写真は機能を失った異常な構造の腎臓の摘出手術です。
病理検査により過去の水腎症による萎縮と診断されました。

異物誤飲による腸閉塞

食べた物や消化液の流れが小腸や大腸で滞った状態を腸閉塞といいます。

腸閉塞は炎症などや異物・腫瘍などによる外側からの圧迫などにより起こります。
本来食べたものが便まで進まず、ひどい吐き気と腹痛がみられ進行すると腸管が壊死してしまい腹膜炎により命を落とす病気です。

この症例は5日前より嘔吐と食欲廃絶がみられ来院されました。
レントゲンと超音波検査により異物を疑い試験開腹を行いました。
肉眼で異物による閉塞部を確認した為、腸切開による異物摘出を行い、無事調子を取り戻しました。



子宮蓄膿症

陰部からの排膿を確認し、腹部エコー検査により子宮蓄膿症と診断して緊急手術を行った症例です。

子宮蓄膿症とは、子宮の中に細菌が繁殖して膿がたまってしまう病気で、避妊手術を行っていない高齢の犬にしばしば発生する病気で、生理後に発症することが特徴です。

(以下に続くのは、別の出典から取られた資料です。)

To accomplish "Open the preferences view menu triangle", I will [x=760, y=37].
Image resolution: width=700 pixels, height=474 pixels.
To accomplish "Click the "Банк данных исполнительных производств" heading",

症状は陰部からの排膿、元気・食欲の減退、多飲多尿、嘔吐などがあります。
放置しておくと細菌が全身にいきわたり、腎不全、心不全、ショック、DIC(血液凝固不全)、腹膜炎などの合併症を引き起こし、死に至ります。

治療法にはホルモン剤等を使用した内科療法もありますが、第一選択は子宮卵巣摘出術であり、この症例にも手術を適応し、元気に退院しました。


1枚目の画像 : エコーで見た子宮です。
正常な犬の子宮は通常、エコーで見つけることは困難ですが、この症例では子宮内腔にやや高エコーな液体の貯留が認められます。

2枚目の画像 : 摘出中の子宮と卵巣です。子宮の内部に膿がたまっているため腫れています。